• WHAT YOU ARE ASKED TO DO:
Rewrite the material below, replacing every "GUI agent" with "screen assistant" and leaving everything else unchanged.

• MATERIAL PROVIDED:

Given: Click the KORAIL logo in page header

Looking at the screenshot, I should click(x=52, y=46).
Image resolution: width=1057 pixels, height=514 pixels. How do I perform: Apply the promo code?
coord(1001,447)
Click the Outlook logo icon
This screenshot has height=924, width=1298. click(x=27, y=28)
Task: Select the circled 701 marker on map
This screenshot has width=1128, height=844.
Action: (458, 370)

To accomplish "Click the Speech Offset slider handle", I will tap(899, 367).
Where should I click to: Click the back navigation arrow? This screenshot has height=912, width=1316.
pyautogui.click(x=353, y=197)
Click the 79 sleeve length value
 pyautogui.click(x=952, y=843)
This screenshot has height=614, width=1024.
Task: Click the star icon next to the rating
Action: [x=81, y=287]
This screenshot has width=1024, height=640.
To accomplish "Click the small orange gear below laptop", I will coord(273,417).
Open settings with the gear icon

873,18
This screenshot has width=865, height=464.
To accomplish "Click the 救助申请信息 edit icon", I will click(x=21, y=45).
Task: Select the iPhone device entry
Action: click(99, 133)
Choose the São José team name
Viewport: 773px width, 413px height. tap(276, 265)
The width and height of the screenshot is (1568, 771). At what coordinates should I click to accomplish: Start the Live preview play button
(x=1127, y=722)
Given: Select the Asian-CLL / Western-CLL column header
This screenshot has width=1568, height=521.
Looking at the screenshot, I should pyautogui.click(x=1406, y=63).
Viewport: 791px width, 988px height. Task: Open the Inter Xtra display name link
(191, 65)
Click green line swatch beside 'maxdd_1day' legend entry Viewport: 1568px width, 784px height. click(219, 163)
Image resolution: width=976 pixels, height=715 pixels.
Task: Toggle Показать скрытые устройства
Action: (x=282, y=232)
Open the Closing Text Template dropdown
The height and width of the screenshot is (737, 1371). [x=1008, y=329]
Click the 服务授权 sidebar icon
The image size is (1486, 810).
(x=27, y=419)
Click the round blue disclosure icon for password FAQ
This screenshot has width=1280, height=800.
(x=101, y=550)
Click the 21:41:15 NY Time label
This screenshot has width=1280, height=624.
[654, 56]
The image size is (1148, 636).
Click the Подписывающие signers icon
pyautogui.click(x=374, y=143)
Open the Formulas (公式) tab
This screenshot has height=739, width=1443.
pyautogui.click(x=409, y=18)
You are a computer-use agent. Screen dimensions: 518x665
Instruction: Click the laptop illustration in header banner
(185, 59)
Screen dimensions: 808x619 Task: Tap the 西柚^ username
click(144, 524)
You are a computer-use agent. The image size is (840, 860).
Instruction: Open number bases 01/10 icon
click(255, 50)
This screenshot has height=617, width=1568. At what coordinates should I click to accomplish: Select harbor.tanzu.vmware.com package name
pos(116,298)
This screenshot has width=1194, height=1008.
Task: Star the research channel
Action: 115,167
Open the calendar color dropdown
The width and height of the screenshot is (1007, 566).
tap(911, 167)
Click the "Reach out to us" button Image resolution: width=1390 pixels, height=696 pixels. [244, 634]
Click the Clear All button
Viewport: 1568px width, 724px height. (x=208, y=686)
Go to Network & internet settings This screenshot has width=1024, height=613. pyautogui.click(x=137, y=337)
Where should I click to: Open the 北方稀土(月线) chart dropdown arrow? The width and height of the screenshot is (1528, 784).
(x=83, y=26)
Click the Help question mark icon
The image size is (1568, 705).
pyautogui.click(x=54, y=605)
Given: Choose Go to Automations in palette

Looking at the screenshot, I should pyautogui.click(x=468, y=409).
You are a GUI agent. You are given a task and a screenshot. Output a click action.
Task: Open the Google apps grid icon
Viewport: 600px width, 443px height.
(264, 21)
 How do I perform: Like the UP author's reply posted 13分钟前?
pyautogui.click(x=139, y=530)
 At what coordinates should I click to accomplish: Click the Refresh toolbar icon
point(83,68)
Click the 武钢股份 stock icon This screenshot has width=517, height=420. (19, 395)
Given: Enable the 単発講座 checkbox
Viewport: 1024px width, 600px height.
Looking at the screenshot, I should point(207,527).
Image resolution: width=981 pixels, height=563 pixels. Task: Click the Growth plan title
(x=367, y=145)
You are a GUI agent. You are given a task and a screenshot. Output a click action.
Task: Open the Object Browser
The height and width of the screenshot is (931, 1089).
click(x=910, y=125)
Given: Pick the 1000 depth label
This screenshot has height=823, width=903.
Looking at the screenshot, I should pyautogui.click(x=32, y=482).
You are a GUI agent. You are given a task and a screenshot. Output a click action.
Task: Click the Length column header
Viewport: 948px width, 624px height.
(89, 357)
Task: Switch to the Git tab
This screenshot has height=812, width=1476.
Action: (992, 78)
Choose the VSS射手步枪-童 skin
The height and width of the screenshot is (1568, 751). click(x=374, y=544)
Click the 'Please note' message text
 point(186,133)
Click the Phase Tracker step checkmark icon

• RESULT OF THE TASK:
Given: Click the KORAIL logo in page header

Looking at the screenshot, I should click(x=52, y=46).
Image resolution: width=1057 pixels, height=514 pixels. How do I perform: Apply the promo code?
coord(1001,447)
Click the Outlook logo icon
This screenshot has height=924, width=1298. click(x=27, y=28)
Task: Select the circled 701 marker on map
This screenshot has width=1128, height=844.
Action: (458, 370)

To accomplish "Click the Speech Offset slider handle", I will tap(899, 367).
Where should I click to: Click the back navigation arrow? This screenshot has height=912, width=1316.
pyautogui.click(x=353, y=197)
Click the 79 sleeve length value
 pyautogui.click(x=952, y=843)
This screenshot has height=614, width=1024.
Task: Click the star icon next to the rating
Action: [x=81, y=287]
This screenshot has width=1024, height=640.
To accomplish "Click the small orange gear below laptop", I will coord(273,417).
Open settings with the gear icon

873,18
This screenshot has width=865, height=464.
To accomplish "Click the 救助申请信息 edit icon", I will click(x=21, y=45).
Task: Select the iPhone device entry
Action: click(99, 133)
Choose the São José team name
Viewport: 773px width, 413px height. tap(276, 265)
The width and height of the screenshot is (1568, 771). At what coordinates should I click to accomplish: Start the Live preview play button
(x=1127, y=722)
Given: Select the Asian-CLL / Western-CLL column header
This screenshot has width=1568, height=521.
Looking at the screenshot, I should pyautogui.click(x=1406, y=63).
Viewport: 791px width, 988px height. Task: Open the Inter Xtra display name link
(191, 65)
Click green line swatch beside 'maxdd_1day' legend entry Viewport: 1568px width, 784px height. click(219, 163)
Image resolution: width=976 pixels, height=715 pixels.
Task: Toggle Показать скрытые устройства
Action: (x=282, y=232)
Open the Closing Text Template dropdown
The height and width of the screenshot is (737, 1371). [x=1008, y=329]
Click the 服务授权 sidebar icon
The image size is (1486, 810).
(x=27, y=419)
Click the round blue disclosure icon for password FAQ
This screenshot has width=1280, height=800.
(x=101, y=550)
Click the 21:41:15 NY Time label
This screenshot has width=1280, height=624.
[654, 56]
The image size is (1148, 636).
Click the Подписывающие signers icon
pyautogui.click(x=374, y=143)
Open the Formulas (公式) tab
This screenshot has height=739, width=1443.
pyautogui.click(x=409, y=18)
You are a computer-use agent. Screen dimensions: 518x665
Instruction: Click the laptop illustration in header banner
(185, 59)
Screen dimensions: 808x619 Task: Tap the 西柚^ username
click(144, 524)
You are a computer-use agent. The image size is (840, 860).
Instruction: Open number bases 01/10 icon
click(255, 50)
This screenshot has height=617, width=1568. At what coordinates should I click to accomplish: Select harbor.tanzu.vmware.com package name
pos(116,298)
This screenshot has width=1194, height=1008.
Task: Star the research channel
Action: 115,167
Open the calendar color dropdown
The width and height of the screenshot is (1007, 566).
tap(911, 167)
Click the "Reach out to us" button Image resolution: width=1390 pixels, height=696 pixels. [244, 634]
Click the Clear All button
Viewport: 1568px width, 724px height. (x=208, y=686)
Go to Network & internet settings This screenshot has width=1024, height=613. pyautogui.click(x=137, y=337)
Where should I click to: Open the 北方稀土(月线) chart dropdown arrow? The width and height of the screenshot is (1528, 784).
(x=83, y=26)
Click the Help question mark icon
The image size is (1568, 705).
pyautogui.click(x=54, y=605)
Given: Choose Go to Automations in palette

Looking at the screenshot, I should pyautogui.click(x=468, y=409).
You are a screen assistant. You are given a task and a screenshot. Output a click action.
Task: Open the Google apps grid icon
Viewport: 600px width, 443px height.
(264, 21)
 How do I perform: Like the UP author's reply posted 13分钟前?
pyautogui.click(x=139, y=530)
 At what coordinates should I click to accomplish: Click the Refresh toolbar icon
point(83,68)
Click the 武钢股份 stock icon This screenshot has width=517, height=420. (19, 395)
Given: Enable the 単発講座 checkbox
Viewport: 1024px width, 600px height.
Looking at the screenshot, I should point(207,527).
Image resolution: width=981 pixels, height=563 pixels. Task: Click the Growth plan title
(x=367, y=145)
You are a screen assistant. You are given a task and a screenshot. Output a click action.
Task: Open the Object Browser
The height and width of the screenshot is (931, 1089).
click(x=910, y=125)
Given: Pick the 1000 depth label
This screenshot has height=823, width=903.
Looking at the screenshot, I should pyautogui.click(x=32, y=482).
You are a screen assistant. You are given a task and a screenshot. Output a click action.
Task: Click the Length column header
Viewport: 948px width, 624px height.
(89, 357)
Task: Switch to the Git tab
This screenshot has height=812, width=1476.
Action: (992, 78)
Choose the VSS射手步枪-童 skin
The height and width of the screenshot is (1568, 751). click(x=374, y=544)
Click the 'Please note' message text
 point(186,133)
Click the Phase Tracker step checkmark icon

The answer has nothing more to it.